I am lucky to have trained and worked in a truly modern specialty – one that recognises the necessity of team working, that sees doctors, nurses and other healthcare professionals as equal partners in that team delivering an outcome for the patient – one that recognises the need to take control of the whole cycle of care including the pathway to the door of the ICU (through MEWS and critical care outreach) – one that recognises the need to codify and simplify the process of care delivery in order to improve reliability (through care bundles – checklists by another name) – one that recognises the need to measure risk adjusted outcome and use it to continuously improve the service (through ICNARC). Ten years or more of this approach has resulted in an un-sung triumph of healthcare – the virtual elimination of central venous catheter related sepsis, the placing of sepsis in general at the top of the emergency medical agenda, year on year reductions in mortality (our SMR has fallen from 1.3 to a low of 0.73 just before ICNARC re-calibrated the risk model). This is not a unique success, it has been replicated in intensive care units across the country and the world.

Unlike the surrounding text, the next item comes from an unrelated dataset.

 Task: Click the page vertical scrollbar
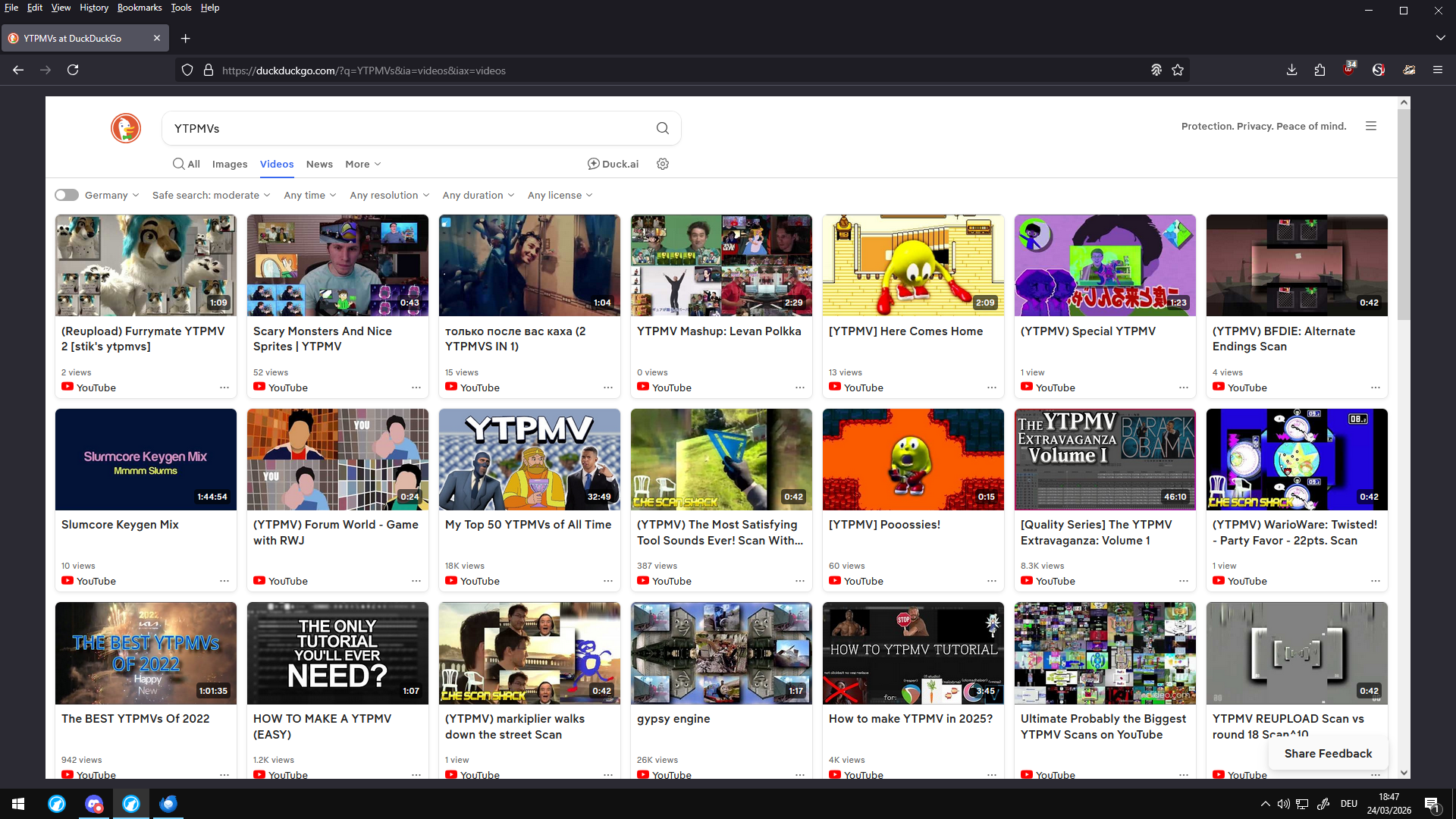(1404, 437)
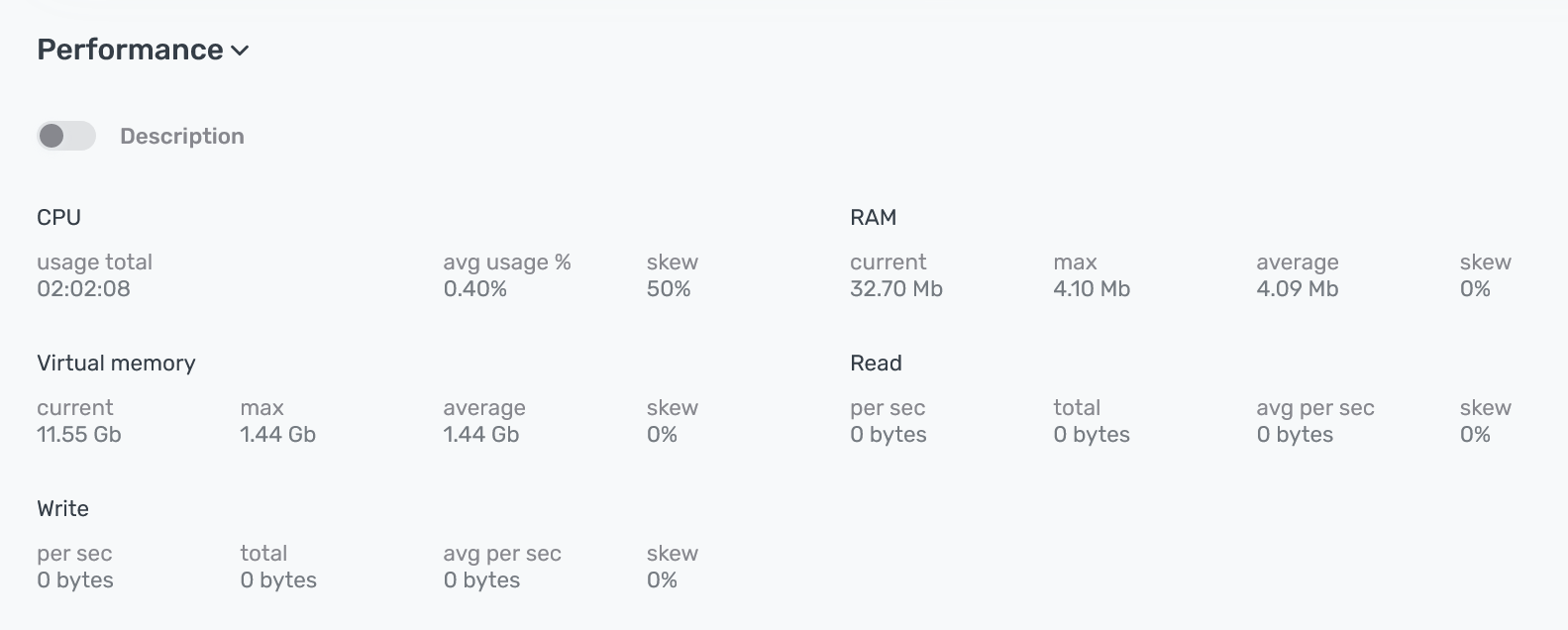This screenshot has height=630, width=1568.
Task: Select the Performance heading
Action: click(x=129, y=49)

I recognised that there are some generalisable principles in the critical care story that if applied across a healthcare economy could bring about radical improvements in the quality of care delivered at the same time as reductions in the cost of care. This belief motivated me to not only learn more about models of healthcare delivery and their practical implementation but also to put myself in a position where I could influence – rather than remain a frustrated observer. It struck me that not only is this an area of fulminant intellectual activity, it is also an area where as an individual one can make more difference to more patients in a shorter space of time than any area of academic medicine (I am after all an archetypal anaesthetist – an impatient physician!).

These thoughts (not necessarily as well formed at the time) led me to apply for the position of associate medical director at my Trust (in 2009), and also to the hallowed halls of Harvard Business School (in 2010/11) where I was exposed to the global cutting edge of thinking in healthcare delivery. This experience has been transformational for me personally, affirmed my belief that this is the right career path for me, and equipped me with knowledge and insights that I am impatient (again) to see put into practice. Many of the ideas will be themes I will draw out in future posts. The time is right – new ideas are becoming established in the thinking of policy makers – integrated care, outcomes frame works, value based competition, improvement science – and the need has never been more urgent.